There is no definitive date on when the 25-year-old Song might be able to join the Phillies.

Song was picked from the Boston Red Sox system in the draft for unprotected minor league players. Philadelphia put him on the military list while he continues his active duty and he won’t count on the 40-man roster, the pool from which major league teams can select players for the 26-man active roster.

Song impressed in his only pro season, making seven starts for Boston’s Class A Lowell affiliate in 2019, with a 1.06 ERA and 19 strikeouts in 17 innings. With a fastball clocked in the upper 90s mph, the right-hander dominated that year as a senior at the U.S. Naval Academy, going 11-1 with a 1.44 ERA and 161 strikeouts in 94 innings.

The Red Sox drafted Song in the fourth round – he likely would’ve gone much higher, but his impending military service caused teams to back off.

In November 2019, Defense Secretary Mark Esper signed a memo clearing the way for athletes at the nation’s military academies to delay their service commitments and play pro sports after graduation. Song’s request to have those new rules retroactively applied to his case was denied.

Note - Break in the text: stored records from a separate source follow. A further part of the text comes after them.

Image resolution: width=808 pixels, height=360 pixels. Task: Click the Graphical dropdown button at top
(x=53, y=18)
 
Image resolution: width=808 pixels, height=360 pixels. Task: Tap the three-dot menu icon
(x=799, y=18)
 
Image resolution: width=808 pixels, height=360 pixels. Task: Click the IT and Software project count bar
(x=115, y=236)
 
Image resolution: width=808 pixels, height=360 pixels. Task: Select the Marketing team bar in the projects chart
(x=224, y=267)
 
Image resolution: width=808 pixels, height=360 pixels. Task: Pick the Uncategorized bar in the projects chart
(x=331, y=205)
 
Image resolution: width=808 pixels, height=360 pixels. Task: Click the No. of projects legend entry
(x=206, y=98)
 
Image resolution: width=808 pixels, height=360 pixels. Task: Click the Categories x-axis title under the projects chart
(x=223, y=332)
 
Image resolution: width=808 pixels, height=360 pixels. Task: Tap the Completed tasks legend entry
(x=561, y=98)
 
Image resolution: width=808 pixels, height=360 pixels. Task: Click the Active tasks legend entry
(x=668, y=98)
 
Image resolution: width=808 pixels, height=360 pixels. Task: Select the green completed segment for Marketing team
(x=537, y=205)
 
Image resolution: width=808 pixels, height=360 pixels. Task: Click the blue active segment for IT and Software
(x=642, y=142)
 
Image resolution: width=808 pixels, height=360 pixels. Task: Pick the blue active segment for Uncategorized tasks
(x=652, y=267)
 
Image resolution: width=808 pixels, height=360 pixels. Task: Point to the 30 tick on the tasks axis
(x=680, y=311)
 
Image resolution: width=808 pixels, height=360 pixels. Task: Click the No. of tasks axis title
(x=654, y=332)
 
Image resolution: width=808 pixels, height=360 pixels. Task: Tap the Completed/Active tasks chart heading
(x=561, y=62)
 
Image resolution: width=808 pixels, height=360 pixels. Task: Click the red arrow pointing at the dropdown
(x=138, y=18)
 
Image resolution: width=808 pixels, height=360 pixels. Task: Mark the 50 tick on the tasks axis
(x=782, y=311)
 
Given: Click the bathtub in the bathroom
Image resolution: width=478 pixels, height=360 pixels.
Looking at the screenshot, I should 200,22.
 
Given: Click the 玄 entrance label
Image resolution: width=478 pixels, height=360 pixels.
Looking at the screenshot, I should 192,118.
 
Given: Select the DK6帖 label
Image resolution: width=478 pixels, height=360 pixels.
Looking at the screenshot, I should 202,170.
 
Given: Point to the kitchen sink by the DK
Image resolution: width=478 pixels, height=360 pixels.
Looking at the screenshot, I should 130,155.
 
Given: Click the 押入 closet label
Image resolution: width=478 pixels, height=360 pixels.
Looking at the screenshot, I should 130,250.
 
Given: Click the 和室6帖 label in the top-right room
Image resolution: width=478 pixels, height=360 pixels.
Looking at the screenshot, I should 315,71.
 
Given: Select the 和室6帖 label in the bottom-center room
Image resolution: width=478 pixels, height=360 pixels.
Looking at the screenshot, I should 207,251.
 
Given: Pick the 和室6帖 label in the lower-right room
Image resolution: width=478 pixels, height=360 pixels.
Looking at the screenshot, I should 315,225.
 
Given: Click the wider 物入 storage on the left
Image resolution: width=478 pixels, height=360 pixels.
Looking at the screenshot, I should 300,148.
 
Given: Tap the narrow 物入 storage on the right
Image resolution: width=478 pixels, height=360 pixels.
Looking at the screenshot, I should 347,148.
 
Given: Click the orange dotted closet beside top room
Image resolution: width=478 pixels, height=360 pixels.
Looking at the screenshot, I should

Song began school as a flight officer in the summer of 2020 and finished that phase last April. He started additional aviation training in May.

Song was among the 15 players, including three Boston pitchers, taken in the big league phase of the Rule 5 draft, which wasn’t held last year because of the MLB lockout.

Washington took righty Thad Ward from Boston’s Triple-A roster with the first pick. Baltimore took Red Sox minor league pitcher Andrew Politi with the ninth choice and the Phillies chose Song with the 11th selection.

Teams pay $100,000 to take players in the major league portion of the Rule 5 draft. The players must stay on the big league roster next season or go on waivers and, if unclaimed, be offered back to their original organization for $50,000.